Une telle sortie publique de la part d’un des officiers les plus respectés de sa génération aurait dû constituer LA nouvelle principale. Mais l’agitation est telle qu’elle est presque passée sous le radar.            

Plus tard dans la journée la Maison-Blanche confirmait que le club de golf de Donald Trump en Floride accueillerait le G7. Parmi les nombreuses bravades du président, celle-ci est une des plus spectaculaires. Conflit d’intérêts? Pas pour cet homme qui mêle affaires personnelles et affaires de l’État sans aucune gêne.

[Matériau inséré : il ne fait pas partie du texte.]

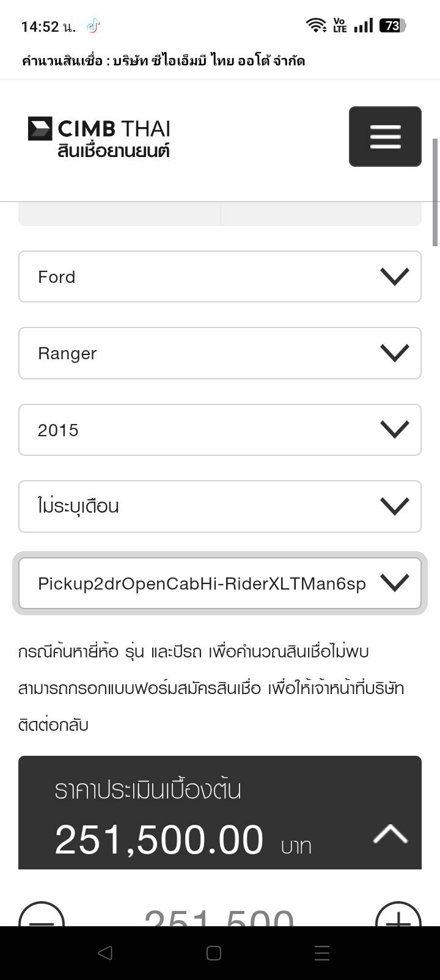Tap the Wi-Fi status icon
This screenshot has height=980, width=440.
316,25
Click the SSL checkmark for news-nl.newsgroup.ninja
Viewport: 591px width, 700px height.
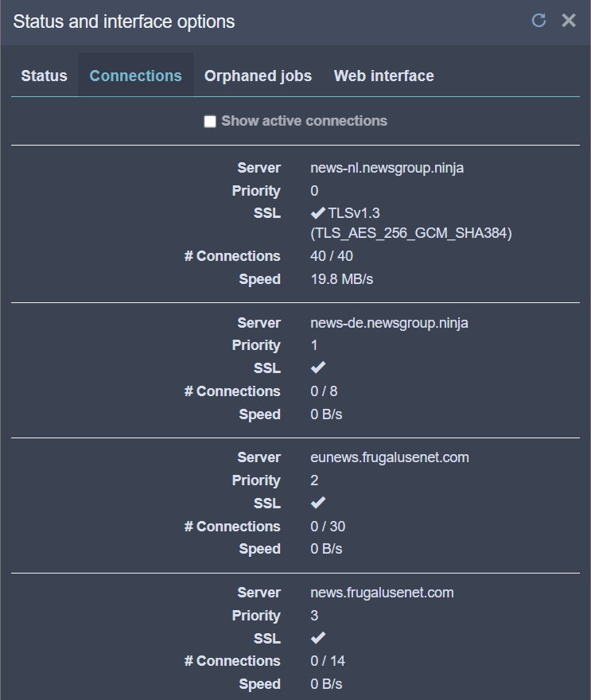pyautogui.click(x=317, y=213)
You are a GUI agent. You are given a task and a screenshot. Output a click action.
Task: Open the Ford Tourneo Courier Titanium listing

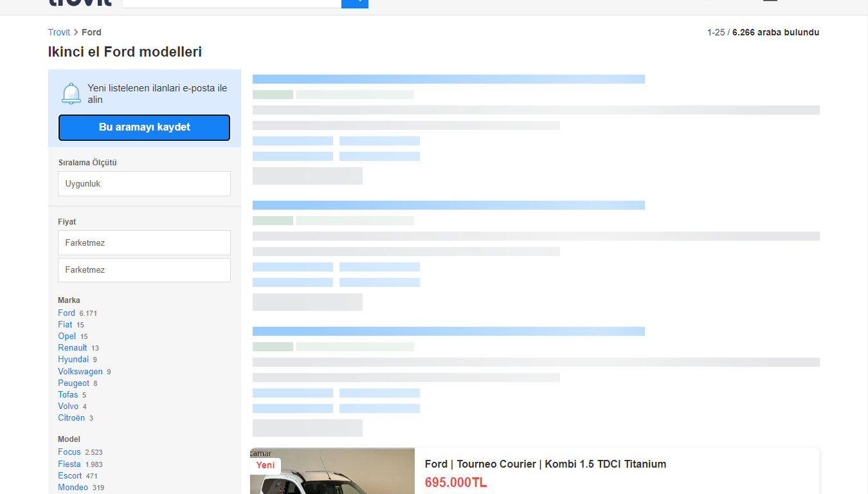[545, 464]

George Washington doit se retourner dans sa tombe, lui si soucieux d’être un bon exemple pour ses successeurs.            

Sans même parler de cette ridicule lettre envoyée au dirigeant de la Turquie, je n’étais pas au bout de mes peines pour la journée. Rick Perry, secrétaire à l’Énergie impliqué dans le dossier ukrainien, annonçait son départ. Depuis que les projecteurs sont braqués sur lui, on le sent mal à l'aise et il va maintenant consacrer ses efforts à se sortir du bourbier.            

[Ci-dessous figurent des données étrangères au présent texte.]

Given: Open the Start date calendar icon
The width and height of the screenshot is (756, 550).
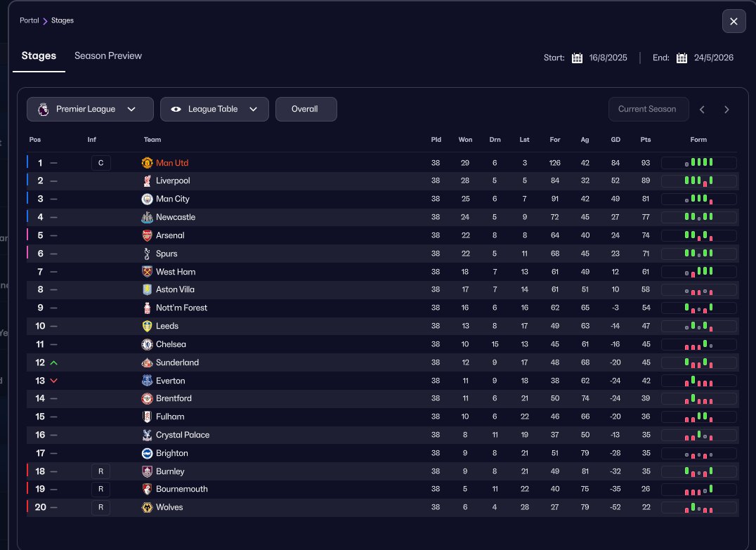Looking at the screenshot, I should click(x=578, y=58).
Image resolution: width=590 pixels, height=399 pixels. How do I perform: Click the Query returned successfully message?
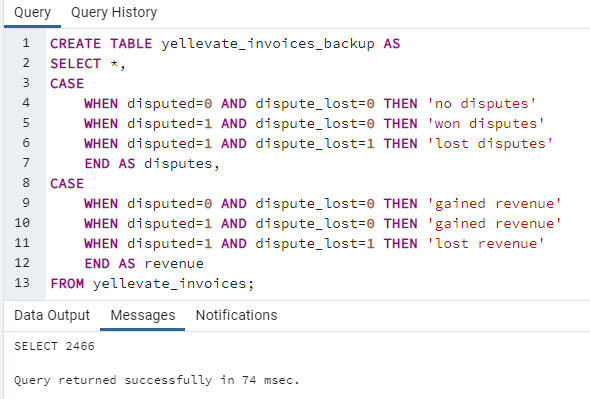pyautogui.click(x=157, y=380)
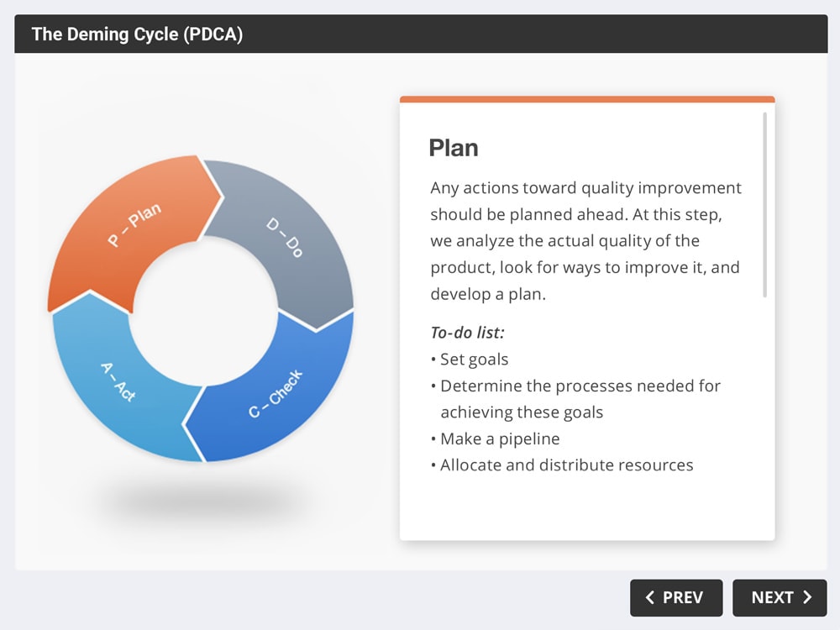Click the right chevron on NEXT
This screenshot has height=630, width=840.
pos(807,597)
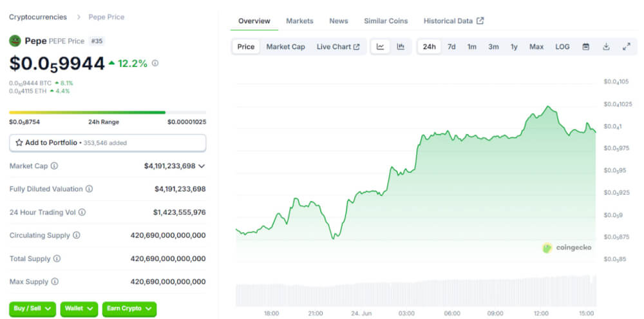Click the Add to Portfolio button
Image resolution: width=644 pixels, height=319 pixels.
(108, 142)
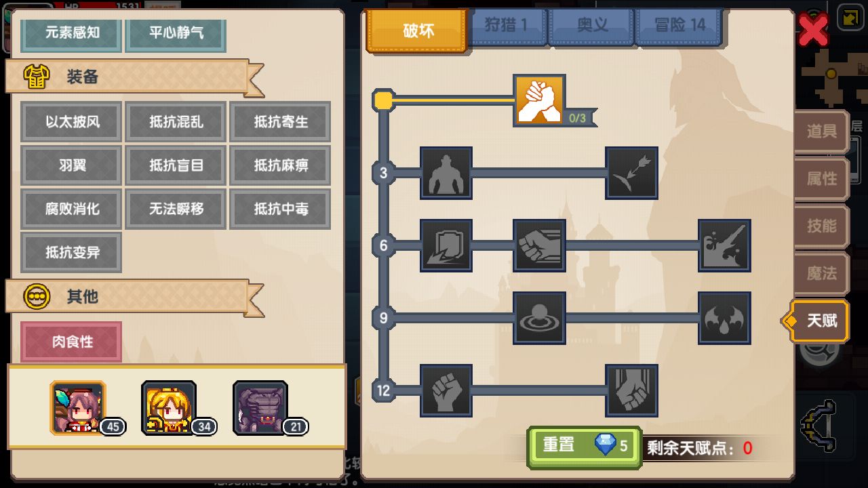Click the 以太披风 equipment trait

click(x=72, y=122)
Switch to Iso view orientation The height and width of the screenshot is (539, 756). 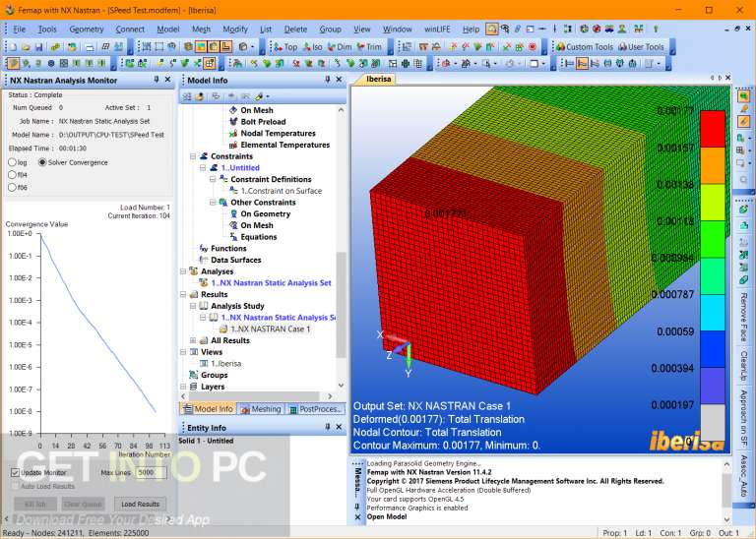point(312,47)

Ce fut ensuite au tour de Mick Mulvaney d’ajouter sa touche à une œuvre surréaliste. L’ancien représentant devenu chef de cabinet a confirmé ce que plusieurs observateurs avançaient déjà. Donald Trump a bel et bien bloqué le prêt de 400 millions à l’Ukraine pour exercer des pressions sur le gouvernement. Je rappelle qu’il l’a fait pour tenter d’obtenir des informations compromettantes sur Joe Biden. Vous doutez encore de la nécessité de la procédure de destitution?            

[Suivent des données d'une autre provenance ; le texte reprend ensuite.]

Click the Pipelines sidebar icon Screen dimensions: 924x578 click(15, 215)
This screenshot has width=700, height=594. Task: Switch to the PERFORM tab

J’allais presque oublier de mentionner le témoignage de l’ancien ambassadeur Gordon Sondland qui a souligné avoir été déçu par des décisions de l’administration Trump, principalement l’obligation de collaborer avec Rudy Giuliani. L’avocat personnel du président, pas plus que n’importe autre civil, ne devrait pas intervenir dans les négociations formelles entre les deux pays.            

Nous en sommes là ce soir. Si vous n’êtes toujours pas convaincus que Donald Trump doit quitter son poste, rien ne parviendra à vous influencer. Il y a peu, je vous proposais un billet dans lequel j’avançais les arguments favorables à sa réélection. Même si certains, pas tous, de ces arguments étaient solides, cette présidence ternit l’image des États-Unis et en ébranle les fondations. Les quelques gains obtenus depuis trois ans le sont à un prix qui est beaucoup trop élevé.            

Que Donald Trump cède sa place après une procédure de destitution ou après une élection, il me restera un regret. Malgré ses nombreux travers, Donald Trump a offert une voix à des gens qui sont en colère, souvent avec raison. A-t-on noté leurs récriminations? Les écoutera-t-on encore une fois Trump chassé? On le devrait. Les problèmes criants de la démocratie américaine ne disparaîtront pas avec le milliardaire déjanté. Il y aura un lendemain, mais je ne suis pas convaincu que nos voisins s’y préparent bien.